Would you reproduce exactly the lines below from the one holding "You are a GUI" through the one holding "Image resolution: width=934", inclusive, and no others?

→ **Data for analysis**
+---+

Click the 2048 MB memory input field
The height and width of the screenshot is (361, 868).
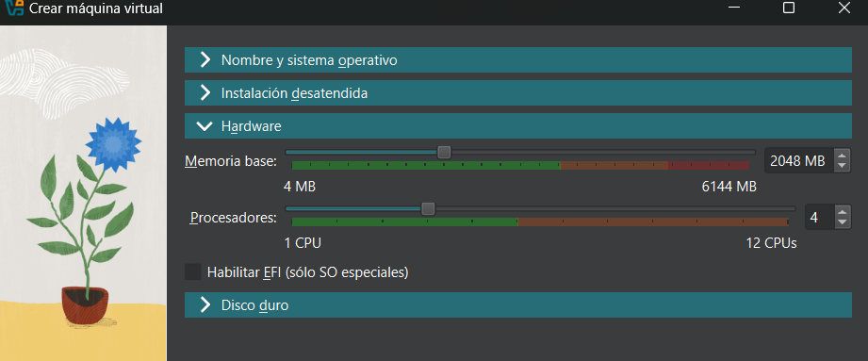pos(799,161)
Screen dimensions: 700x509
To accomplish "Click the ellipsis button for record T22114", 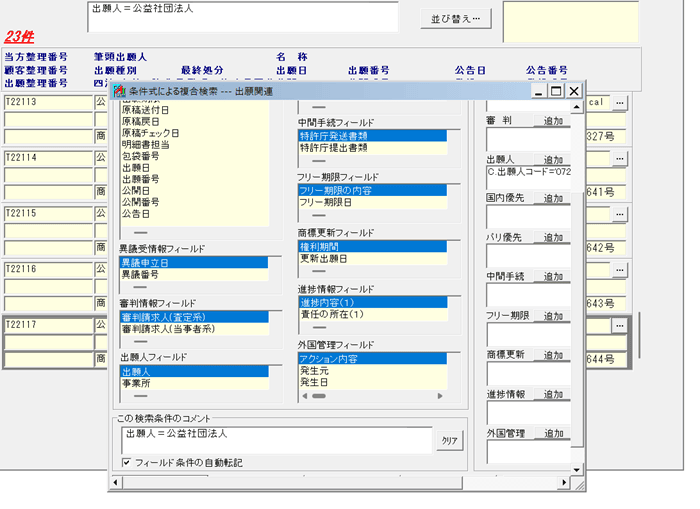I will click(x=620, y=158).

+---+

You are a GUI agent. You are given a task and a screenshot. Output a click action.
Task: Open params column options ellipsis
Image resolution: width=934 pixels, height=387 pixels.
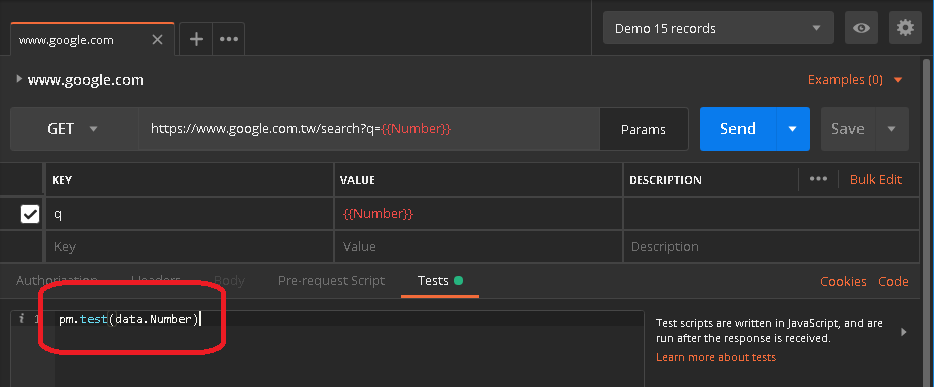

+---+

→ **Problem solution**
You are a GUI agent. You are given a task and a screenshot. Output a click action.
Task: Open params column options ellipsis
Image resolution: width=934 pixels, height=387 pixels.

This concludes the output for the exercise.